The Beijing-based court’s ruling followed an appeal by Chinese resident Ding Hao who wanted it to quash the lower court’s ruling in a case in which he is accused of failing to return 33,000 litecoin (LTC) as per an agreement with Zhai Wenjie.
According to a document released by the court, on December 5, 2014, Hao received 50,000 LTC from Wenjie and was obliged to pay this back in four batches. The last repayment of 8,334 LTC was supposed to have been paid by October 15, 2015, the court document shows.
However, citing regulations issued by the Bank of China and other relevant departments which state that virtual currency is not protected by the law — Hao argued that the lower court erred when it ruled in favor of Wenjie. In addition, Hao tried to cast his loan agreement with Wenjie as a “financing behaviour prohibited by the law’ and therefore it should not be protected by the law.
‘LTC Is a Network’
Nevertheless, in rejecting Hao’s assertions, the Chinese intermediate court insisted that the regulations cited by the defendant are merely “regulatory opinions” and that these in no way diminish his obligations.
Concerning the cryptocurrency, the court determined that while LTC is a “network currency” it still lacks key properties of a currency such as “legal compensation and compulsion.” The cryptocurrency, however, has the characteristics of virtual property and according to the court, Wenjie is entitled to rights that come from possessing such property.

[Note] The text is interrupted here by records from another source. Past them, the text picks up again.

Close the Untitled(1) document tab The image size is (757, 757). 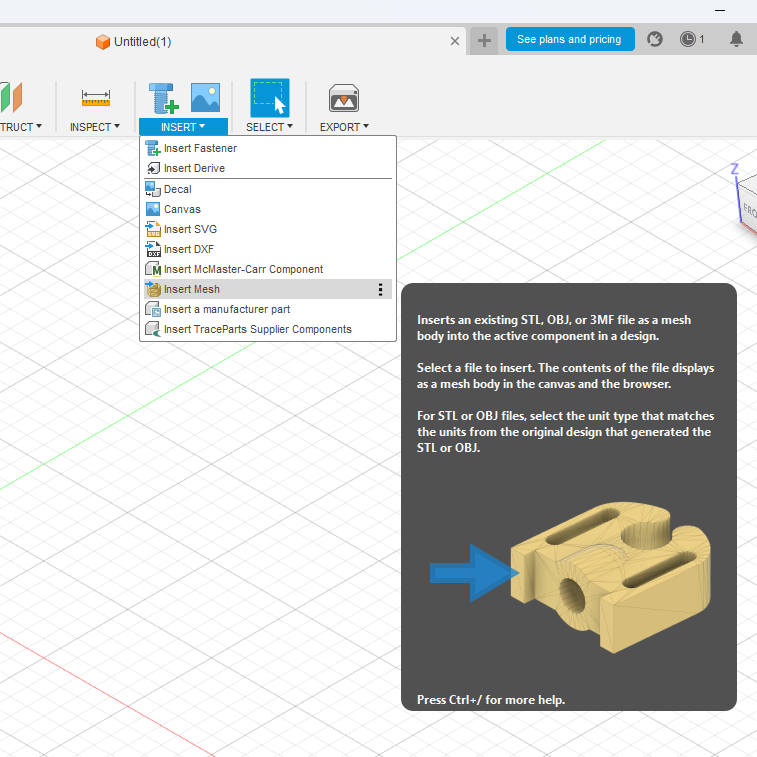[x=455, y=41]
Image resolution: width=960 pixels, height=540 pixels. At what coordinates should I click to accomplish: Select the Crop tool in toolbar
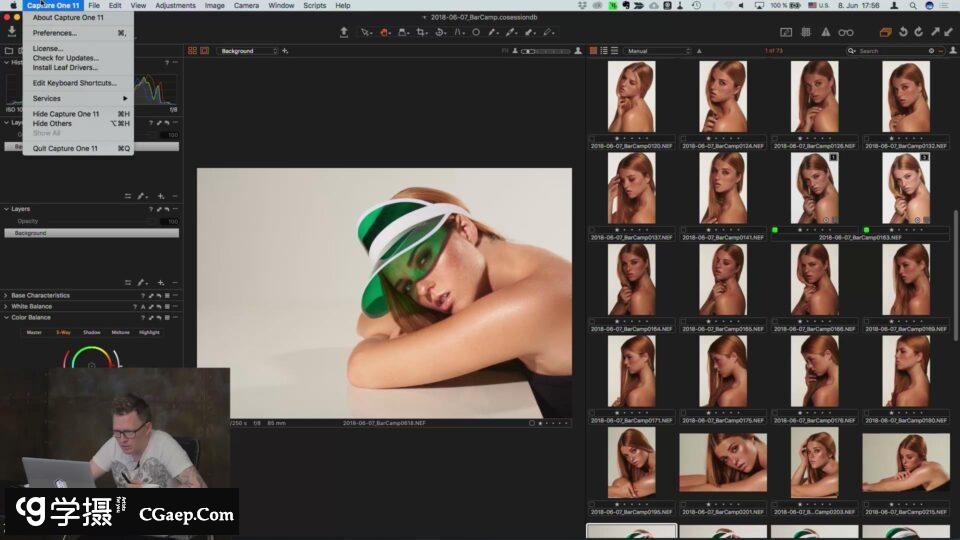click(421, 32)
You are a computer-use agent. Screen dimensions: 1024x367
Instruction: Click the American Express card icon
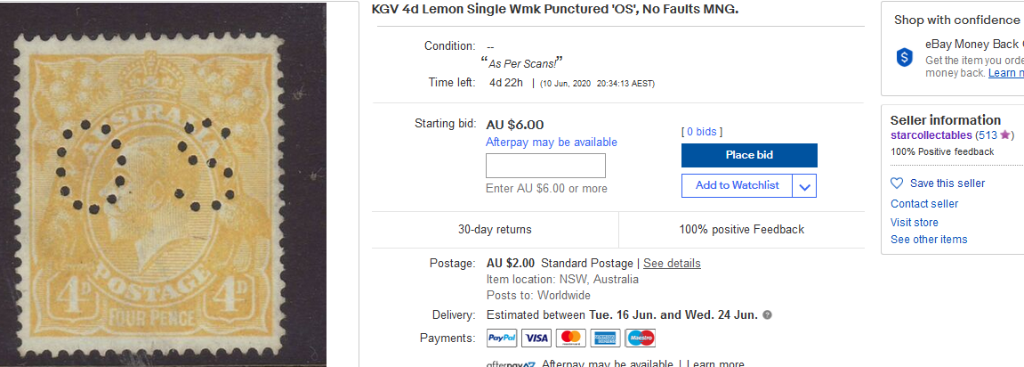point(605,338)
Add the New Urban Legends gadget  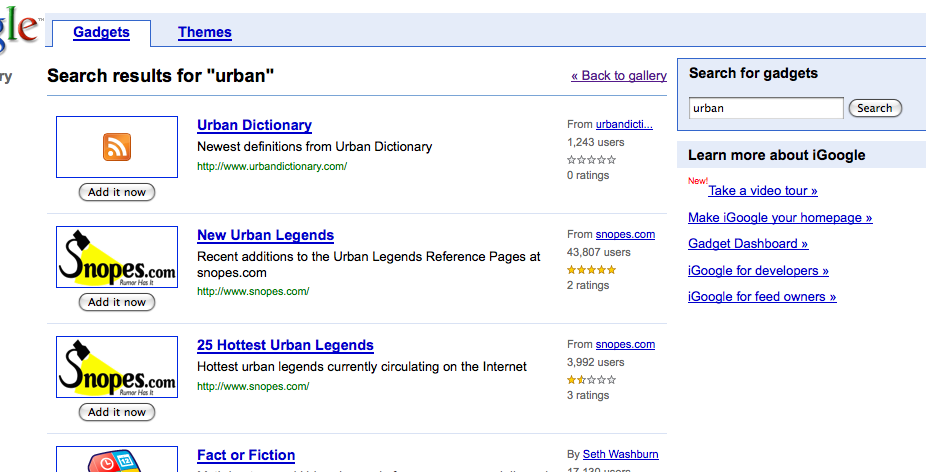pyautogui.click(x=117, y=302)
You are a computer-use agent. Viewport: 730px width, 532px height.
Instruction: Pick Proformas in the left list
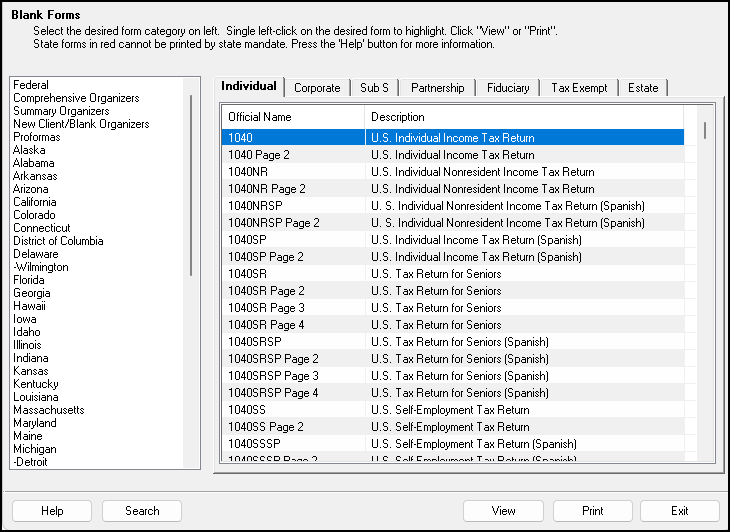(37, 138)
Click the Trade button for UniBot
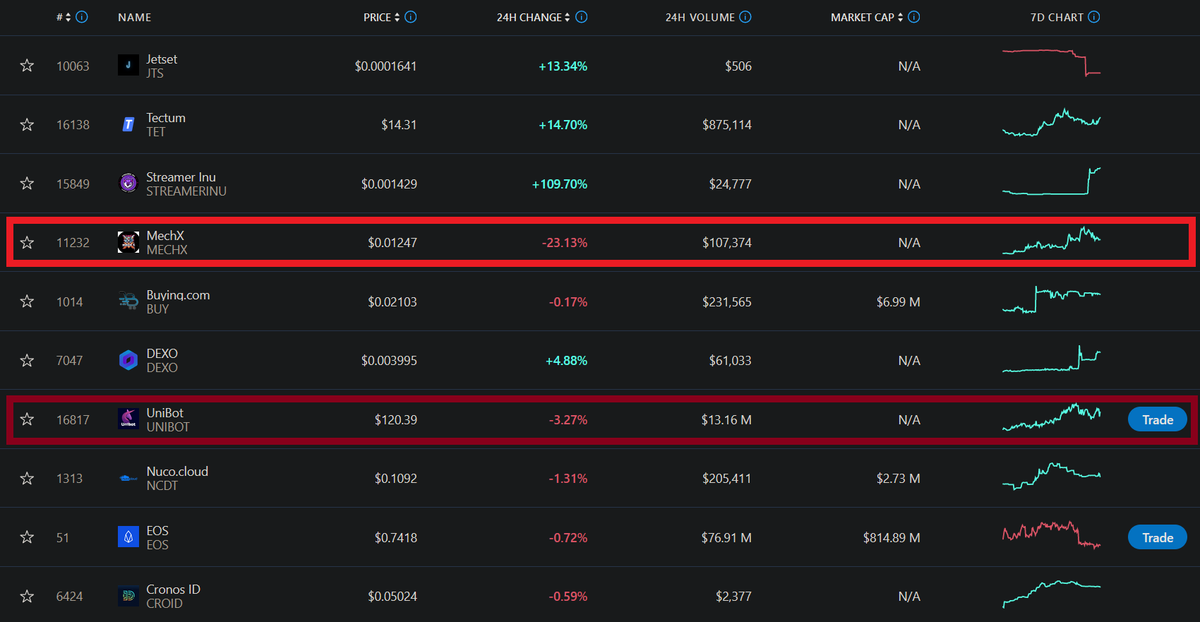 1157,419
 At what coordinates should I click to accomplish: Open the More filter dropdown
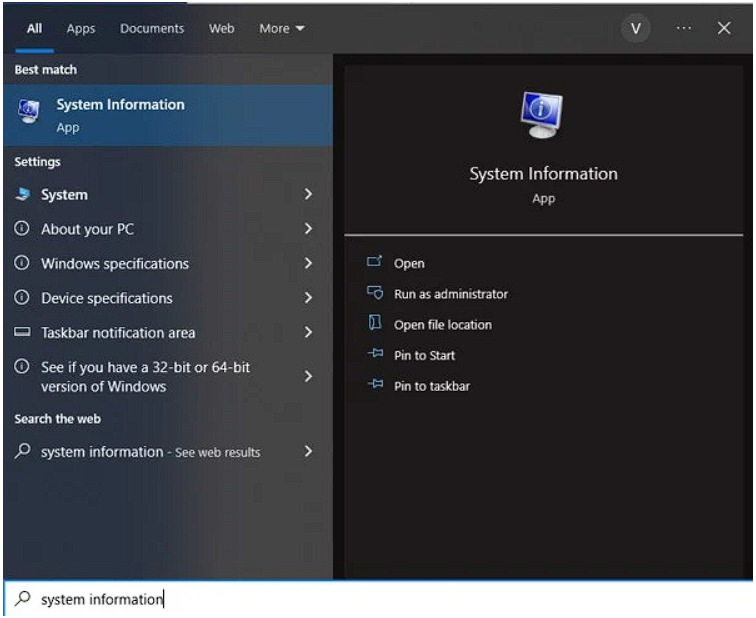[x=281, y=29]
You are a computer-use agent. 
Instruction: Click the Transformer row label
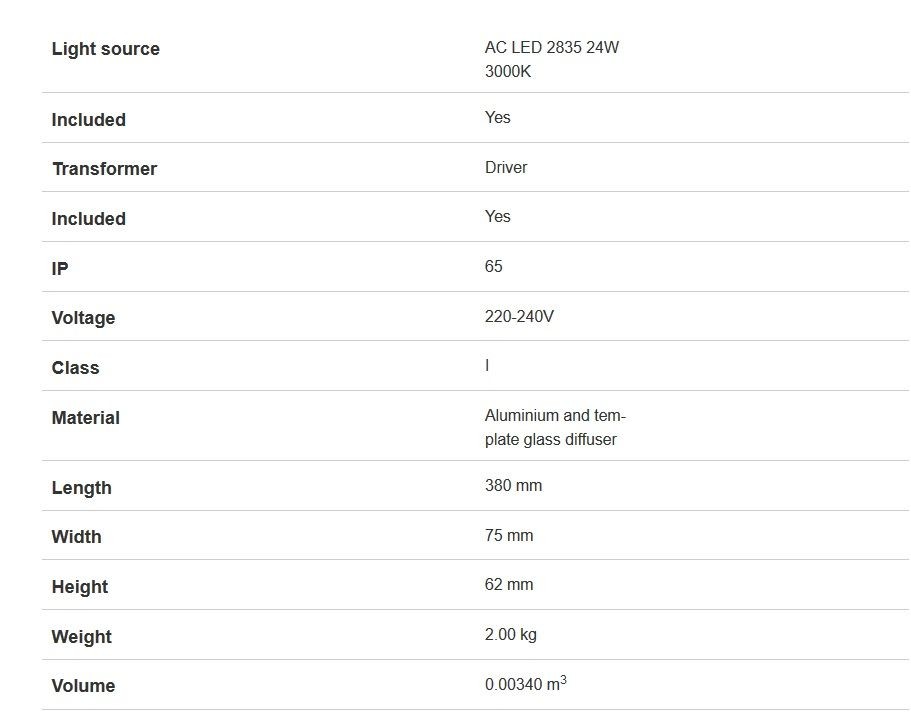[105, 169]
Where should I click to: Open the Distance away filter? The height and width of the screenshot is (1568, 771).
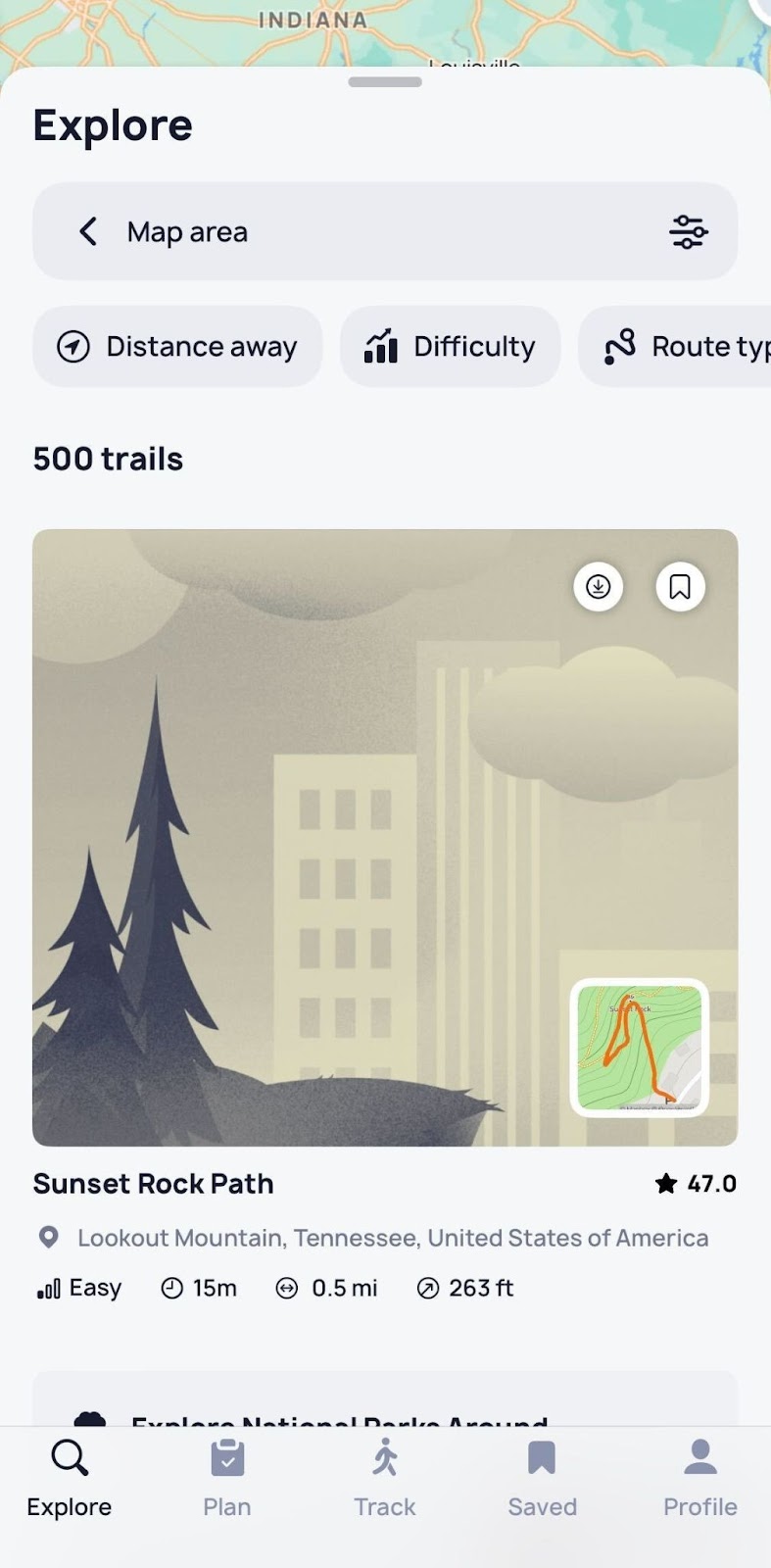coord(177,347)
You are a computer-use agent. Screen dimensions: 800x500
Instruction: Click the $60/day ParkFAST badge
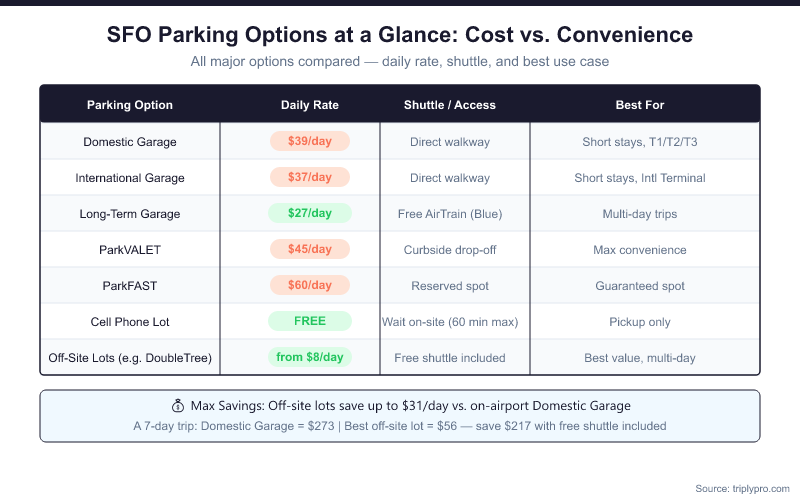pyautogui.click(x=310, y=285)
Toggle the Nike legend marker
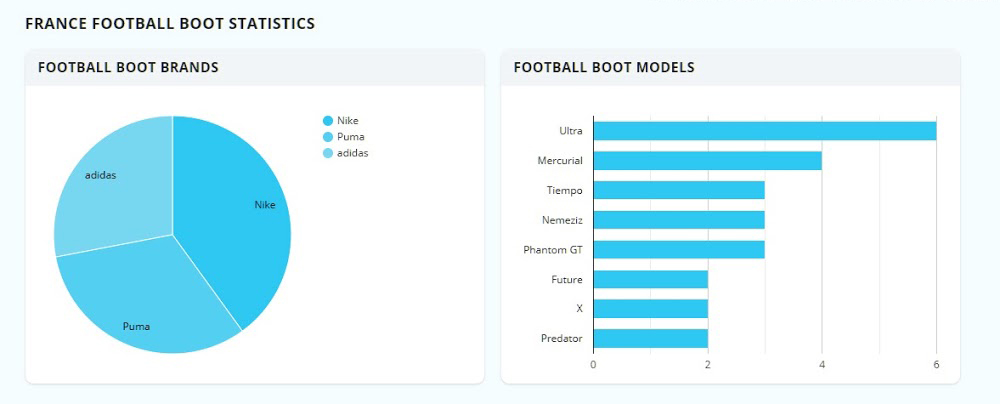Viewport: 1000px width, 404px height. click(x=328, y=121)
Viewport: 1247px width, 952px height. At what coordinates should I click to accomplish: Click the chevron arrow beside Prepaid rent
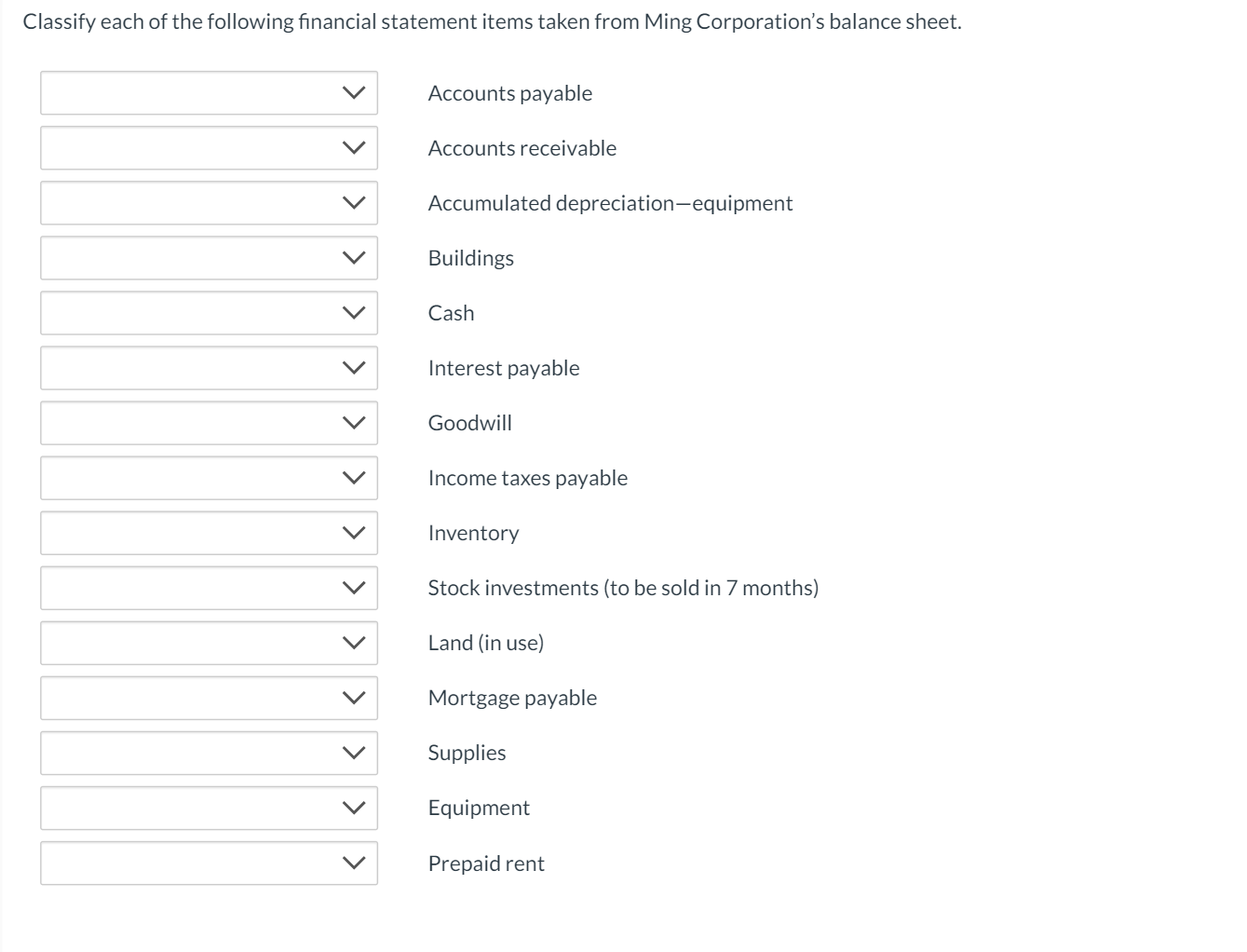click(x=352, y=864)
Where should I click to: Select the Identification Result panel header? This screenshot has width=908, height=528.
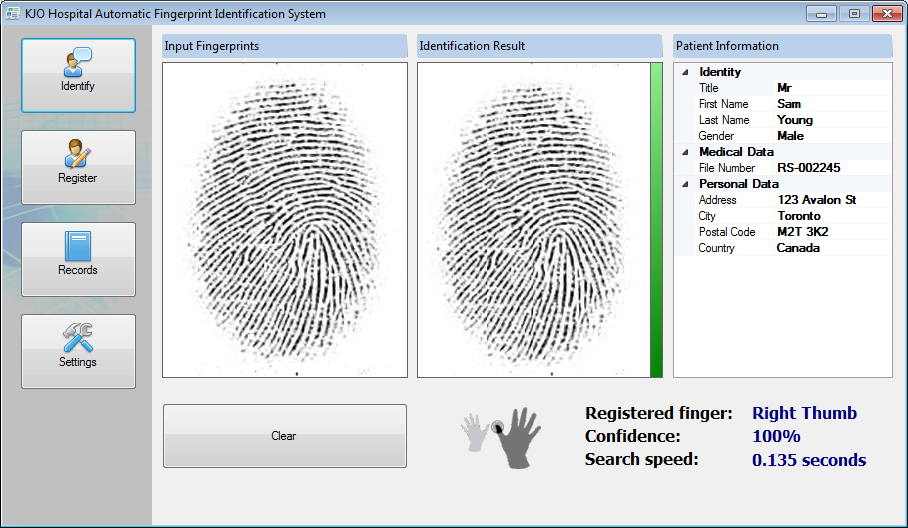(540, 46)
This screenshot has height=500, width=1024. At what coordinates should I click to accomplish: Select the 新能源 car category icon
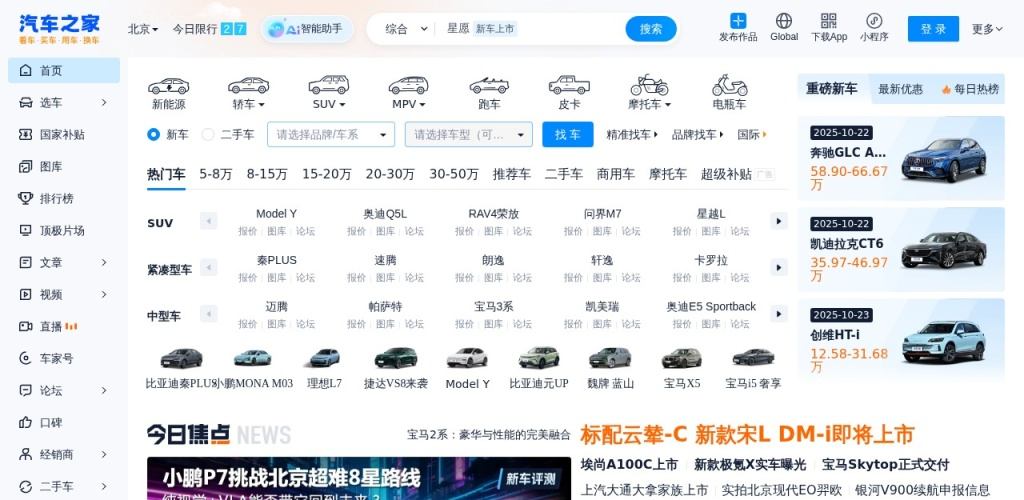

“The court held that litecoin has the properties of virtual property and virtual goods … Zhai Wenjie can enjoy the corresponding property rights and the basis of the property right claim,” the court document states.
Consequently, the intermediate court ruled that the decision of the lower court would stand, and that Hao must return the outstanding 33,000 LTC to Wenjie. Bitcoin.com News reported on a similar story from China involving bitcoin earlier this year, in May.